» Work to be completed
Pull out the entries from the line with "Task: Open the Edit Appearance color sphere" up to and including the line with "The width and height of the screenshot is (1512, 789).", and reproduce each of those lines word for word.

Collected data
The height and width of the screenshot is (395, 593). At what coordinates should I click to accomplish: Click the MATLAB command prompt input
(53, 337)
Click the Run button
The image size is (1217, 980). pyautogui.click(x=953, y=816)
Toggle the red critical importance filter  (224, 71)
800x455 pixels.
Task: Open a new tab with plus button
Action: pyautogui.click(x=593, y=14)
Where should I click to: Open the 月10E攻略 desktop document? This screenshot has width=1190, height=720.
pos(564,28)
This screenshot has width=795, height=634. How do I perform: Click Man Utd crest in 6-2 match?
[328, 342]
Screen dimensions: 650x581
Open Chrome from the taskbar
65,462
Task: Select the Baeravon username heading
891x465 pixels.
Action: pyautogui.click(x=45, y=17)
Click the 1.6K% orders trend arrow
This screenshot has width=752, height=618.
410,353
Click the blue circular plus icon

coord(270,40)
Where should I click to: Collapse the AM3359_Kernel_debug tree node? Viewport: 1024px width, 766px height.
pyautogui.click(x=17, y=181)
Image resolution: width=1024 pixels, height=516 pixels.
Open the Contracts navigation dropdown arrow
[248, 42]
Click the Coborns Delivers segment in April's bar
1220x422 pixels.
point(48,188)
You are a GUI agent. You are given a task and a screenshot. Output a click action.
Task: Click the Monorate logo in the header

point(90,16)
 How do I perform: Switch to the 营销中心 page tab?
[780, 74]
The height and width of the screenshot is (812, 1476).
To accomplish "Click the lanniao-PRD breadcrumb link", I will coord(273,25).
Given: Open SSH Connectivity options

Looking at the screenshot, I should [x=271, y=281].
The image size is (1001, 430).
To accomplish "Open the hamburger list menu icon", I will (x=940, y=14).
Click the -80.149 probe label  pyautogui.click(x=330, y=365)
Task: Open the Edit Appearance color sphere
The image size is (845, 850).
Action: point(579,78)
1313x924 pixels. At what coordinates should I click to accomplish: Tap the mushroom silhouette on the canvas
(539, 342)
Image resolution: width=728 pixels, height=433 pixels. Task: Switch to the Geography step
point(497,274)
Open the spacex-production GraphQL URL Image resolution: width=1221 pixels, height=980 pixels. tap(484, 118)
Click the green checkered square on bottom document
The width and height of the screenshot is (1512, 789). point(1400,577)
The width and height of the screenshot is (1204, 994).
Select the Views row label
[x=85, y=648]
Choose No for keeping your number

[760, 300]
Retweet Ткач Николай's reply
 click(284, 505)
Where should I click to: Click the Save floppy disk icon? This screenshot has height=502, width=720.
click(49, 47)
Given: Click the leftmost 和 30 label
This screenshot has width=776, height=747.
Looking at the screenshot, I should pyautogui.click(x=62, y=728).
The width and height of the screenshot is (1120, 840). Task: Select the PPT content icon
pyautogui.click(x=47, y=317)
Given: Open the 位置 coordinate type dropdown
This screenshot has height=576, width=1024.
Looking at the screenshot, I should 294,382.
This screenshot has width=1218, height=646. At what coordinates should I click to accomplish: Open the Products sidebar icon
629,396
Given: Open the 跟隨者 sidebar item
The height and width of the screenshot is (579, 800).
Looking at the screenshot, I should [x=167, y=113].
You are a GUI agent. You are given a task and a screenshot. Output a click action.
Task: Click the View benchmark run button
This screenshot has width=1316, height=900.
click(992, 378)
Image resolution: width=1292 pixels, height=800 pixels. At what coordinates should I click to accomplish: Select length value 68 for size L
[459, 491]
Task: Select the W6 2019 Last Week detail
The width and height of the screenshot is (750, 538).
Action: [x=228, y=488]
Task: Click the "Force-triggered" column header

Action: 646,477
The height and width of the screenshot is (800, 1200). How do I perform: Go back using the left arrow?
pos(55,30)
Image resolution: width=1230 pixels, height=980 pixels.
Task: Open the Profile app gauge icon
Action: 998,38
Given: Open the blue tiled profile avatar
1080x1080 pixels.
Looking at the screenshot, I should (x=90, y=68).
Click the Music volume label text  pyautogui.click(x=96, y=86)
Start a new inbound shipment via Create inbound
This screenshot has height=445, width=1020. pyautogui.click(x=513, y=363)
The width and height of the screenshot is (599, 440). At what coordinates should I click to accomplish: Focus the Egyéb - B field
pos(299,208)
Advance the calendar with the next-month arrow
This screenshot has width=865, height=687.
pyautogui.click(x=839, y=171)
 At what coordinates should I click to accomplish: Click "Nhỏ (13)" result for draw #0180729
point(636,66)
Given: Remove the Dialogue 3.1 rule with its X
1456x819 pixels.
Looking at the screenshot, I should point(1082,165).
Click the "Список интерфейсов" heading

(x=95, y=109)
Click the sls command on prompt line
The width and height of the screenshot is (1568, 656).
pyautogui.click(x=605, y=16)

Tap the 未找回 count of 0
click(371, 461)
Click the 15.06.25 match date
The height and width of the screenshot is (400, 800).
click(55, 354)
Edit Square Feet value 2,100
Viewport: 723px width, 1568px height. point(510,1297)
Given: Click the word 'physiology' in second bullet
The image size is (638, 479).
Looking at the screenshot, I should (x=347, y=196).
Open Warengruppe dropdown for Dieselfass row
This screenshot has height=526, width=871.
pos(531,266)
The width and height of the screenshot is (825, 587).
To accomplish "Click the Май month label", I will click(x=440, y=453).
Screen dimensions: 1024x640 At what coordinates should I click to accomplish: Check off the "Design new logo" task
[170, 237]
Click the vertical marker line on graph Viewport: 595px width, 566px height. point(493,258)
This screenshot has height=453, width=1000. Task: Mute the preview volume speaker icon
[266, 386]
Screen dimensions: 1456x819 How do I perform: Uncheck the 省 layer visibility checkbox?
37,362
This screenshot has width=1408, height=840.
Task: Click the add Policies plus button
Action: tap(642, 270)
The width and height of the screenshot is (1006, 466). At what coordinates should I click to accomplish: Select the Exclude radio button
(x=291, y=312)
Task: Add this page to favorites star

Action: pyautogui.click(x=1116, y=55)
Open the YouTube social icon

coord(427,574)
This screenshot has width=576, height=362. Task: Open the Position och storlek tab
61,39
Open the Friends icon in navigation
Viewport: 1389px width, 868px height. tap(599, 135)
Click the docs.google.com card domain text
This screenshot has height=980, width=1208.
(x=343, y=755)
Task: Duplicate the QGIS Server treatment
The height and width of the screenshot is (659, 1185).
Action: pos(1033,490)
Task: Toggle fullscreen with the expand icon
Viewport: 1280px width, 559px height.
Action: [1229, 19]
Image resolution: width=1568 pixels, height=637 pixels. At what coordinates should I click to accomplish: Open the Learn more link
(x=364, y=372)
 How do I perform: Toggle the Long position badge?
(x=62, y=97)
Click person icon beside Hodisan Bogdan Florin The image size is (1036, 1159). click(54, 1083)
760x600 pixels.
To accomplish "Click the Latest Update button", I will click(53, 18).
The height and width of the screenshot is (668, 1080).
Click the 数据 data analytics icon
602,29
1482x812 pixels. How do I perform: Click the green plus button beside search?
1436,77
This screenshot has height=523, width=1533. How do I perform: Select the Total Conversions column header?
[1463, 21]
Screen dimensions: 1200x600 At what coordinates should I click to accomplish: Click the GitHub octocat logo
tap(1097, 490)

» Answer to this exercise
Task: Open the Edit Appearance color sphere
The image size is (845, 850).
Action: point(579,78)
1313x924 pixels. At what coordinates should I click to accomplish: Tap the mushroom silhouette on the canvas
(539, 342)
Image resolution: width=728 pixels, height=433 pixels. Task: Switch to the Geography step
point(497,274)
Open the spacex-production GraphQL URL Image resolution: width=1221 pixels, height=980 pixels. tap(484, 118)
Click the green checkered square on bottom document
The width and height of the screenshot is (1512, 789). point(1400,577)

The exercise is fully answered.